__Instructions for the task__. Please give again, exactly and only, the stretch of lines from the one containing "You are a computer-use" to the end of the entries below.

**** Supplied material

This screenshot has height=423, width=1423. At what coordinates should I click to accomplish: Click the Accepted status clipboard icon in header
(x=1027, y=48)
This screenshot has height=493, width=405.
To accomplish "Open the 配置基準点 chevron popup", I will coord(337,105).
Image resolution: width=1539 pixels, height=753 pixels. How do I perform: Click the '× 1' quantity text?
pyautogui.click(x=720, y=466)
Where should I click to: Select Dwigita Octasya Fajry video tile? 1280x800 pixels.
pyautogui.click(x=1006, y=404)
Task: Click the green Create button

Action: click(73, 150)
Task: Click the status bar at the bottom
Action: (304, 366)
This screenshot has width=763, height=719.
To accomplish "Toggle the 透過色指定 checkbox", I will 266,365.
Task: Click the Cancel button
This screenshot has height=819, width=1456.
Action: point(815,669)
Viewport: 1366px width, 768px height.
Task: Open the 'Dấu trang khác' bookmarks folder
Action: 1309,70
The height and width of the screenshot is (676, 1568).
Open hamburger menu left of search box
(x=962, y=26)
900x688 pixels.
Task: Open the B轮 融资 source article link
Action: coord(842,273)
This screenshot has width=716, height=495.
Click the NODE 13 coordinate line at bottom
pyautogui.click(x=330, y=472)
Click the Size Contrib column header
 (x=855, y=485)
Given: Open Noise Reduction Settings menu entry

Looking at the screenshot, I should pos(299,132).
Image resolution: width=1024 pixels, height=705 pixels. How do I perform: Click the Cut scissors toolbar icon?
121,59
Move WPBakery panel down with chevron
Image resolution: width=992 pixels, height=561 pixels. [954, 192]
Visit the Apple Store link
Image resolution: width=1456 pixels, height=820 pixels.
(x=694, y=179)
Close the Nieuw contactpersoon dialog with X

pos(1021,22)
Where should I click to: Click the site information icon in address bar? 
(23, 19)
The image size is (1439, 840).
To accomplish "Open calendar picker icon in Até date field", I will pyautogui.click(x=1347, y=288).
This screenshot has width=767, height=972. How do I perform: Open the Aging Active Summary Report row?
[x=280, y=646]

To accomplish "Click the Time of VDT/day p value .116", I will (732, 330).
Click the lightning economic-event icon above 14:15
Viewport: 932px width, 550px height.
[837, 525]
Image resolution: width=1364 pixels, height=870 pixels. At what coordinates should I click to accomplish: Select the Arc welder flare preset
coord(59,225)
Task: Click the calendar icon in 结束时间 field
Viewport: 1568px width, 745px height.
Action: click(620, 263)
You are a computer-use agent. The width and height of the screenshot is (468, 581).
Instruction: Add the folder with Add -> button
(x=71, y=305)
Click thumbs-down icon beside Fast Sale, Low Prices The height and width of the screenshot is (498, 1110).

********

__Result of this exercise__.
You are a computer-use agent. The width and height of the screenshot is (468, 581).
Instruction: Add the folder with Add -> button
(x=71, y=305)
Click thumbs-down icon beside Fast Sale, Low Prices The height and width of the screenshot is (498, 1110).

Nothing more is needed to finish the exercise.